● SUPPLIED PASSAGE
......

Coming together in this manner is a crucial first step towards the process of eventually forming a union for beauty workers. Prior to forming a union, home based workers were unable to officially negotiate with their employers. However, under the Home-Based Women Workers Federation, registered in 2009, which now comprises four unions, members may now collectively bargain with their employers and negotiate fairer rates in exchange for their labour. In 2018, thanks to the collective efforts of the federation, the Home-Based Workers Act was passed, officially recognising home-based workers in Sindh as part of the labour force. This act has made it possible to hold contractors, who consistently underpay home based workers for the orders they give them, accountable to their workers.

Pakistani sociologist Dr Sidra Kamran, who studies the intersections between work, gender and social class and is currently working on a book that examines beauty work in Pakistan’s new service economy, points out that building solidarity amongst beauty workers may take time, as “employers often encourage divisions among workers by preventing the majority of beauty workers from learning more highly valued skills like hair and make-up. This hoarding of resources and skills results in intense competition among beauty workers. Unfortunately, this also creates antagonism, rather than solidarity, among workers.”

However, Dr Kamran believes that considering other “feminised occupational groups in Pakistan”, such as Lady Health workers, nurses and home based workers, have fought to form unions, there is no reason why beauty workers should not be able to. “Beauty workers also have a unique type of leverage with their employers. Beauty workers often become very popular among clients who prefer to get services from their favourite worker. I know some employers who have made significant exceptions (like allowing beauty workers to bring their children to work for example) for their most popular beauty workers in order to retain them. In cases where employers have failed to retain popular beauty workers, salons have lost a significant chunk of customers after the beauty worker quit. Given that beauty workers may be able to take clientele with them if they leave, beauty workers have some leverage in negotiating with their employers.”

A major obstacle with regards to building alliances amongst beauty workers is that, unlike home-based workers, their hours are not flexible. Many of them leave home in the morning and return at night. They are allowed only one day off a week, a day most of them relegate to domestic chores. Should feminists and activists step in to fill this gap and help organise meetings, giving beauty workers the space they need to talk about and organise around the issues they face both at work and at home? Dr Kamran believes that yes, we need to tie our feminist politics to labour and class politics. “I think the issue of women and work—including both paid work and social reproduction work— must be foundational to our feminist program. Feminists have recently played a remarkable role in struggles around land dispossession in Karachi and I hope that we may likewise become actively engaged in labour struggles, educating ourselves on unions, labour rights, and collective labour organising. Given that beauty salons are often women-only spaces, we need women labour organisers to take a key role. Feminists are also well-positioned to highlight struggles around women’s work not just in relation to paid work at the salons, but also the unpaid domestic and care work beauty workers must do at home.

......

● TASK STATEMENT
Can you carry on the passage above about beauty workers and unions in Pakistan, starting right after its last sentence?

● PROVIDED INFORMATION
......

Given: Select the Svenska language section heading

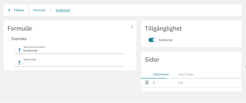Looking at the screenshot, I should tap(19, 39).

......

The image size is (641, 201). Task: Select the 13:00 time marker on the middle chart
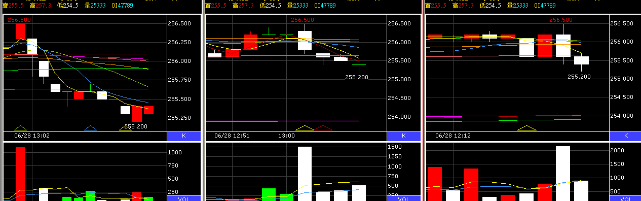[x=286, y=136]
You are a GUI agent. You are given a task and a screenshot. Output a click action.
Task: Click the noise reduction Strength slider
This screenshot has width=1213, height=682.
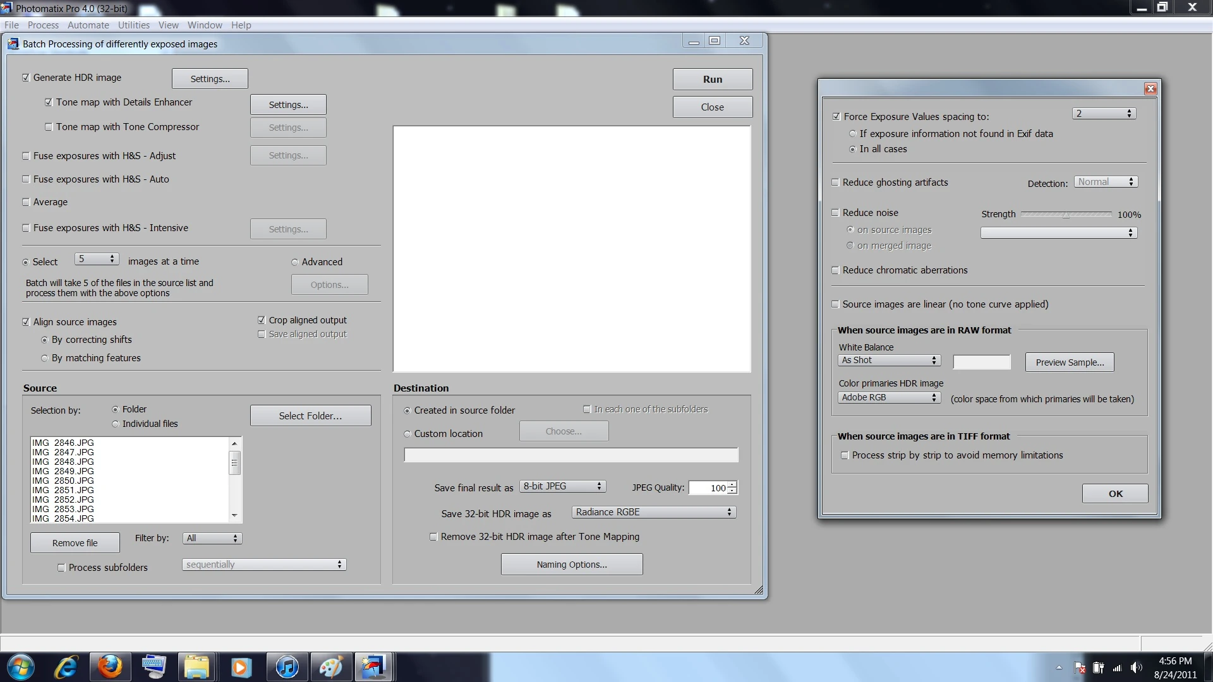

......

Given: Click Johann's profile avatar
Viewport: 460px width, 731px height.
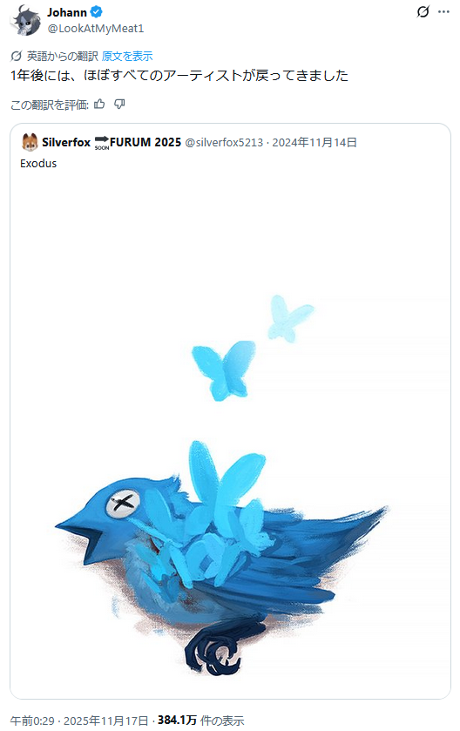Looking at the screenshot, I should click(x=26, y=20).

......

● RESPONSE BELOW
Some beauty salon owners and customers identify as feminists, are broadly committed to women’s rights and equality, and may even participate in feminist protests like Aurat March demanding better working conditions for workers. But they fail to recognize that waged labour is always characterised by exploitation. It would be great if feminists popularised a broader critique of the very system of wage labour beyond just calling for better working conditions. I’d love to see a feminist worker cooperative beauty salon in Pakistan, in which all workers have an equal share in the ownership, management, and profits of the beauty salon.``

A beauty workers cooperative where workers have complete autonomy and the opportunity to work and live with dignity may seem like a far off dream. However, perhaps during a worker-friendly training course in the heart of Lahore, through the advice of cousins or aunts who work as nurses or home-based workers, or during a prolonged lunch break while the salon manager is away, the seeds of this dream are slowly being sown. We need to start paying attention to what beauty workers are trying to tell us.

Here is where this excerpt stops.